» **INSTRUCTION 1**: Decide whether each statement below agrees with the message on WS choreography. For each, answer yes or no and quote the words of the message that decide it: (a) The example given in the message is loosely based on the pi-calculus model. (b) The group has already decided to use the pi-calculus model. (c) The comments claim that a buyer and a seller can have only one choreography between them.
» **INSTRUCTION 2**: Extend the message on WS choreography, starting right after its last sentence.

» **PASSAGE GIVEN**:
■ ■ ■ ■
Re: Internal processes and/or external choreographies (was RE: Ev ents and States ... from Assaf Arkin on 2003-04-14 (public-ws-chor@w3.org from April 2003)

From: Assaf Arkin <arkin@intalio.com>
Date: Sun, 13 Apr 2003 18:06:51 -0700
To: "Burdett, David" <david.burdett@commerceone.com>
CC: "'Martin Chapman'" <martin.chapman@oracle.com>, "'Cummins, Fred A'" <fred.cummins@eds.com>, jdart@tibco.com, public-ws-chor@w3.org
Message-ID: <3E9A09AB.3000507@intalio.com>
David,

Before answering your question we need to decide on what path to follow.

The example I have given is loosely based on the pi-calculus model but 
using a more friendly syntax. Inventing yet another process calculus 
language is not interesting and not what we're here to do. We want to 
define a language for WS choreography and that means we need to look at 
more specific issues regarding Web services and how we plan to use them.

Having said that, we need to decide where to take that discussion. Let's 
assume for a second that pi-c is an interesting model we want to use. So 
the next question is: how do we make a language out of it that deals 
with WS. We will definitely need a construct called choreography that is 
different from a construct expressing a role's play in the choreography 
(both of which are called a process in pi-c). We will need to talk about 
WSDL operations and services (end-points) instead of just channels.

But we didn't make such a decision yet. So we need to decide whether we 
want to explore what the pi-c model looks like before working on a WS 
choreography language. To do that we'll need to adopt some pi-c terms, 
e.g. accept that we're talking about channels before exploring what it 
means in terms of services, and accepting that we're talking about all 
kind of processes, some of which we'll end up using to depict 
choreographies, but they're still all processes in the pi-c sense.

>QUESTIONS/COMMENTS
>1. I don't think I would call it "process buyerSeller" as buyer and seller
>are roles and they can have more than one choreography between them. I also
>like the word Choreography rather than process (as you describe), so perhaps
>a better name  would be something like "Choreography orderManagement".
>  
>
>2. Following on in the same theme, using "process seller" and "process
>buyer" is ambiguous as you will have more than one process at the buyer and
>seller. So how about "process acceptOrder" and "process placeOrder" where
>each has a property that identifies the role which performs the process
>giving you: "process acceptOrder, role seller" and "proccess placeOrder,
>role buyer".
■ ■ ■ ■
» **GIVEN DATA**:
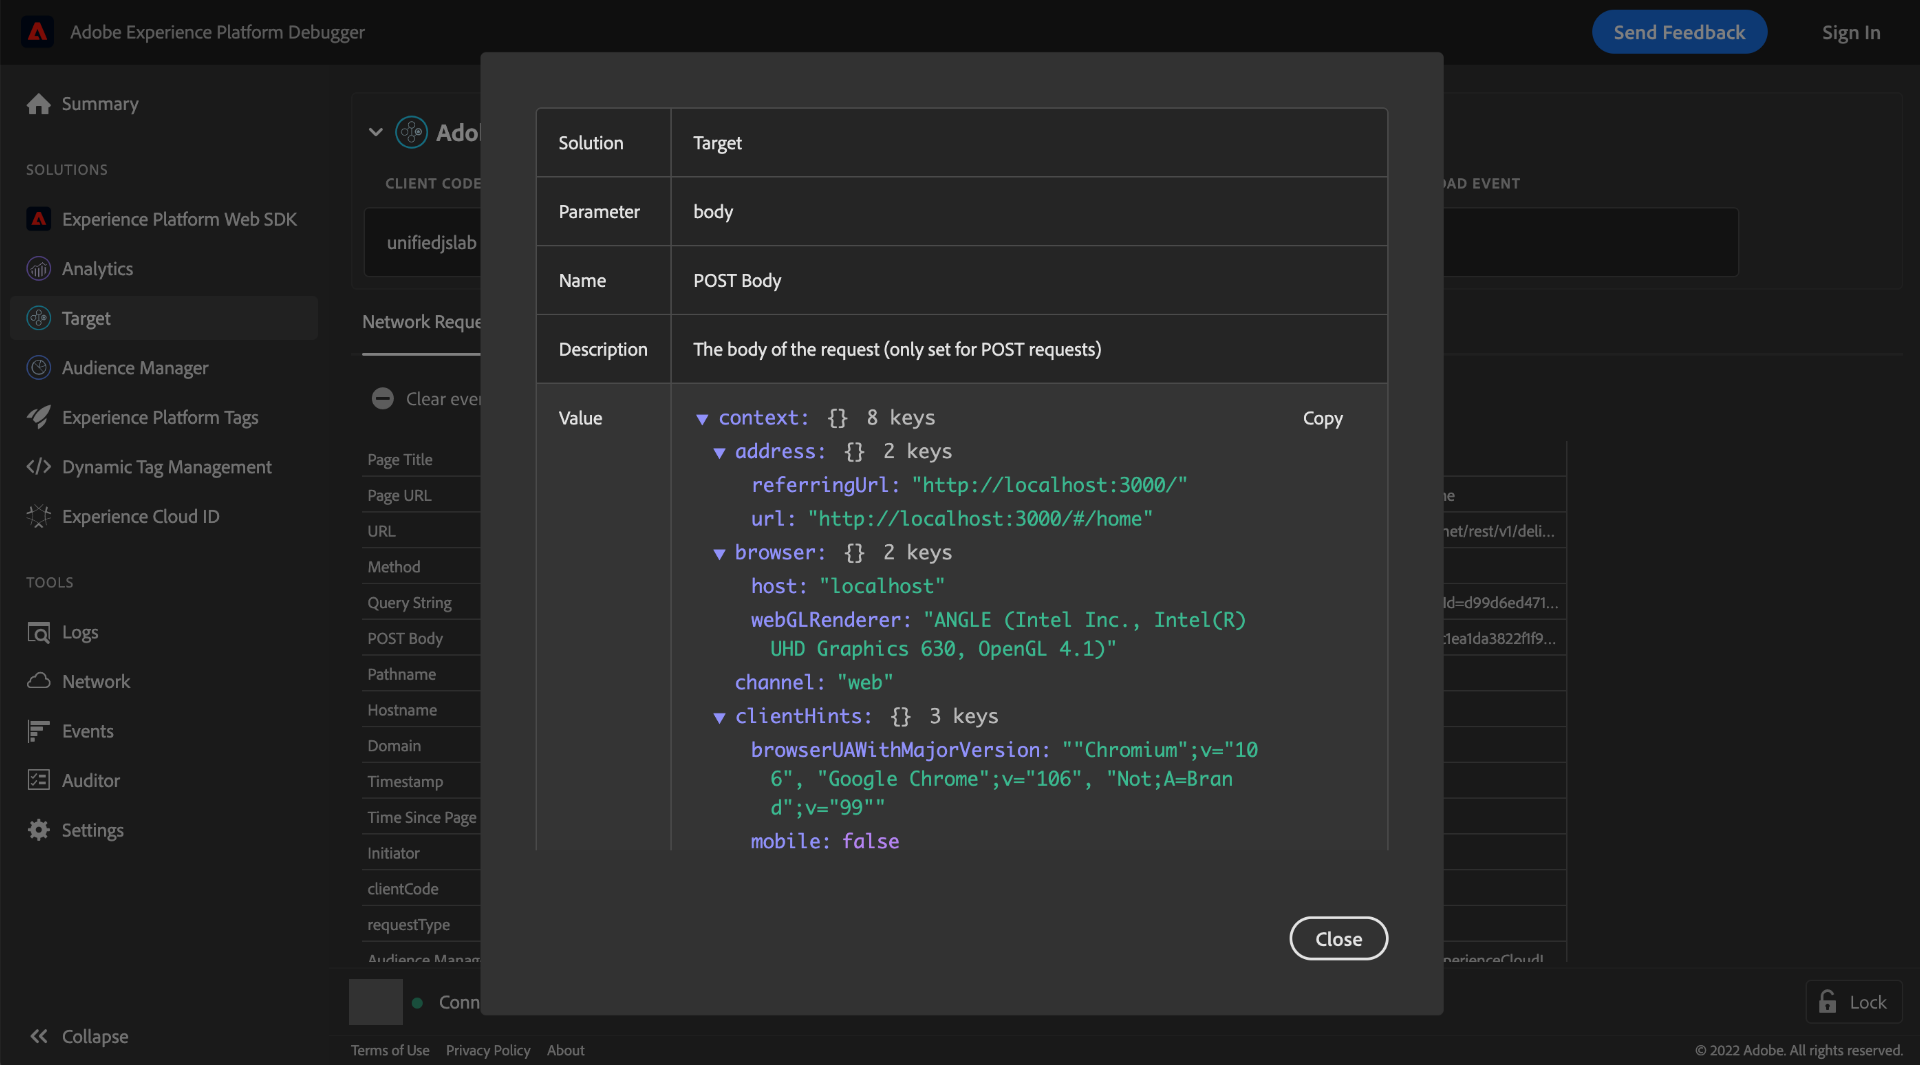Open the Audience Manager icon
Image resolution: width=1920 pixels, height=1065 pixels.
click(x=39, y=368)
■ ■ ■ ■
» **FINAL RESULT 1**:
(a) Yes: "The example I have given is loosely based on the pi-calculus model"
(b) No: "But we didn't make such a decision yet."
(c) No: "they can have more than one choreography between them."

» **FINAL RESULT 2**:
>
>  
>
This is merely a matter of naming and a name is just a name. But I 
perfecly agree with you on the choice of names, so let's use acceptOrder 
and placeOrder instead.

As far as the model is concerned, a parallel composition is a type of 
process. I've specifically used the term 'process' to make my example 
consistent with pi-c. I wasn't trying to propose what the language would 
end up looking like in its syntax, but rather show an example from the 
perspective of the model.

When it comes down to the language we'll definitely want a more 
appropriate construct name to distinguish between different type of 
processes. But as far as the model is concerned, a composition of 
concurrent interacting processes is just another process.

>3. The two statements "receive order" and "send order" are not targeted at
>any particular role. If you have more than two roles (I know this example
>hasn't) then where a message is sent to or comes from is not clear. So would
>it make sense to have, instead, "send order to seller" and "receive order
>from buyer"? Alternatively would it make even more sense to target the
>process at the buyer or seller as in "send order to seller:acceptOrder" and
>"receive order from buyer:placeOrder"?
>
Let's look at the problem we're trying to solve. Let's say we have two 
processes (I want to avoid the term role for now and get back to it 
later on), one if placeOrder, one is acceptOrder and one we haven't 
discussed yet is arrangeShipping. When you send a message you want to 
know who is going to receive it.

There are many ways you can do that. But at this point we're discussing 
the pi-c model, so we want to see how pi-c solves that problem. In pi-c 
all communication is based on channels that are known to all the 
communicating processes. So what you want to know is who is listening to 
a particular channel and who is sending to that particular channel.

Channels are typed, so you send different messages to different 
channels. For example, you send an order request on one channel and you 
send an error or another channel. You may have a family of order 
messages, and you may have different channels that you can use to send 
orders, e.g. one channel is used when you submit an order, another is 
used when you change an order, yet another is used when you recieve an 
order in response to a query.

So going back to this example, let's say the seller is listening on the 
orderSubmit channel in the same overall state when the buyer is sending 
on the orderSubmit channel. So it's clear that the buyer is talking to 
the seller. At the same time the shipper may send or receive on other 
channels, but using distinct channels removes all confusion.

You can think of channels like URLs. If X sends to one URL and Y sends 
to another URL and Z listens to both URL, it's clear to Z who sent what 
message because these are distinct URLs. This is a simplification. In 
practice channels are often multiplexed, which means you may send on 
different channels to the same end-point. But there's always some 
mechanism to identify which channel is used even as it's multiplexed. 
For example, different EDI transactions are considered different 
channels. Or different WSDL operations, or different message types in a 
queue, etc.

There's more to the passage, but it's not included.